Behind the scenes of filming ‘Li Shan’; Wenqi You is in the middle speaking to her cast member
It’s no exaggeration that making the film was a monumental challenge
From the budgets to the magnitude of the story, Wenqi shared, “Many times, I thought I took too big of a bite than I could chew, but thank God the film turned out pretty well!”
“To compress such a big story into a short film and make it easy to understand and fun to watch for people without any science background (knowledge) was very difficult. Then the film grant could only pay for less than half of the production budget, so we were extremely tight on money and time.”
It took a year to write the script!
“The story is largely based on true events, but I spent months doing research on the SARS outbreak news, the doctors who fought for the truth, different methods of treatment and the side effects. We also had two epidemics professors as consultants. We even flew to Guangzhou, the city where the outbreak first started, for exterior location scouts and production design reference. Then the producers and I went through the script for more than 30 drafts, to make sure the audience could follow such a complicated and scientific short story. The script took about a year to finish.”
The cast and extras in ‘Li Shan’
It was actually cheaper to make ‘Li Shan’ in LA!
“We shot in both Guangzhou and LA. As a full student crew, managing a bigger production for the first time was very challenging too.

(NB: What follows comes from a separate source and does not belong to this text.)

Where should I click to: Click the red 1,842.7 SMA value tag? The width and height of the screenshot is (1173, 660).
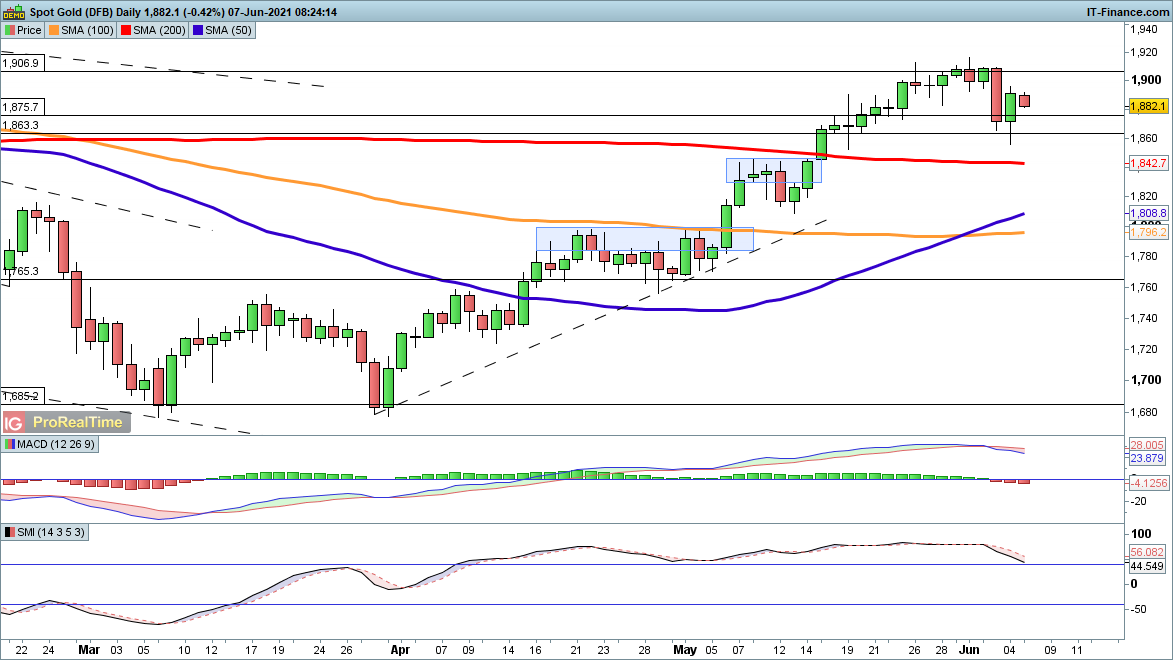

The reasons to make it in LA were very practical: we knew the rules better, we knew our crew, and it was actually cheaper.”
Filmmaker Wenqi You (in the middle in the white long-sleeved top) surrounded by the crew of ‘Li Shan’
Would the story have needed to shift in order to pass censorship in China?
“I honestly don’t know. It’s a black box. I guess nothing negative about the authority comes first; only praise of the doctors and nurses who have worked hard and even sacrificed their lives. But this time with COVID-19, it seems that tolerance for criticism has expanded because many people have dropped their fear.”
Behind the scenes of filming ‘Li Shan’
What are you working on next?
“I’m working on a sit-com project about 6 young Chinese dreamers living under the same roof in LA, and how they grow up with each other’s help, while coping with cultural differences as well as social issues in the US. I want to explore comedy more because I think it’s a unique way to deliver important messages and to entertain people at the same time.”
Thank you, Wenqi; we look forward to catching your next work!